Outre-Terre : Vous avez mentionné les performances grecques. Il semble que l’État grec prête plus d’attention, depuis quelques années, au soutien des sportifs et à leur réussite dans la compétition internationale…
V. P. : Il les soutient comme rarement d’autres États dans le monde. Ce qui se justifie par un immense gisement de talents. Des talents qui vont sûrement nous réserver de nombreuses surprises dans l’avenir. Mais ce soutien par l’État est également dû, au moins en partie, au fait que le sport grec n’est sponsorisé que depuis peu. Alors que, dans d’autres pays, les sponsors privés donnent leur appui à de nombreux événements sportifs, en Grèce, c’est l’État qui finançait jusque récemment les besoins de la plupart des athlètes. L’État grec a compris que les sportifs font partie des ambassadeurs d’un pays. Les athlètes qui participent aux compétitions internationales sont tous des représentants importants de leurs pays. Une responsabilité supplémentaires pour eux, car une grande partie du public attend des sportifs de haut niveau qu’ils soient à la hauteur de leurs performances. Ils les perçoivent dans une certaine mesure comme leurs porte-parole, les porte-parole du peuple.

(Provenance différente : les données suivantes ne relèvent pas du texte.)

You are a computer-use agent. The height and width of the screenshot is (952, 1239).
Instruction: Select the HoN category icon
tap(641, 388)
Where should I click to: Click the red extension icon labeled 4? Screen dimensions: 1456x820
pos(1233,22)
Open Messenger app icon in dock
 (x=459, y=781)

Outre-Terre : La montée en puissance du dopage va-t-elle nuire à la crédibilité des champions et à celle des Jeux Olympiques ? Certains affirment que presque tous se dopent…

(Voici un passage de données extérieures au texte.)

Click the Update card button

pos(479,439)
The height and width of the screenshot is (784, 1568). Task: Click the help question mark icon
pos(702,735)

V. P. : Le problème du dopage est de fait énorme. Même sans parler des pilules « intelligentes », on va jusqu’à parler d’interventions sur l’ADN des athlètes qui acceptent donc dans certains cas d’être utilisés comme cobayes. Mais il faut dire aussi que ce qui fait la différence, outre le travail physique, c’est une énergie psychique difficile à expliquer, et qu’aucune pilule ou autre méthode n’est en mesure d’améliorer. J’ai personnellement senti, pendant les Jeux d’Atlanta, qu’un « monstre » se réveillait en moi dont j’ignorais l’existence. J’ai alors demandé à des psychologues s’il était possible d’apprendre à réveiller ce monstre à volonté. Réponse évidemment négative. Je n’ai plus jamais ressenti cette force, mais j’espère pouvoir la ressentir à nouveau. Pour conclure sur le dopage, je tiens à souligner que tout dépend de la personnalité de chaque athlète. Pour paraphraser un coach célèbre : impossible d’administrer à un âne des pilules qui le transforment en cheval. Le travail, la patience et la force intérieure de l’athlète feront toujours la différence, et le public le sait.
Outre-Terre : La Grèce déclare qu’elle veut réorienter spirituellement les Jeux Olympiques. Est-il aujourd’hui possible d’atténuer le caractère commercial des Jeux et de promouvoir l’idéal olympique ?
V. P. : Il y a des initiatives comme celle de la trêve olympique qui sont importantes et conformes à l’olympisme. Mais les JO sont un business énorme, un investissement extrêmement coûteux pour les entreprises qui, du coup, essaient d’optimiser leurs bénéfices. Voilà une réalité dont on peut être à peu près sûr qu’elle n’évoluera pas.
Propos recueillis par Yiannis Kanakis
* Valou Patoulidou a depuis été candidate malheureuse à la mairie de Salonique pour la gauche. Ces propos patriotes pourraient difficilement être tenus en France par un représentant de la gauche institutionnelle (souvenez vous de ce qui est arrivé à Chevènement).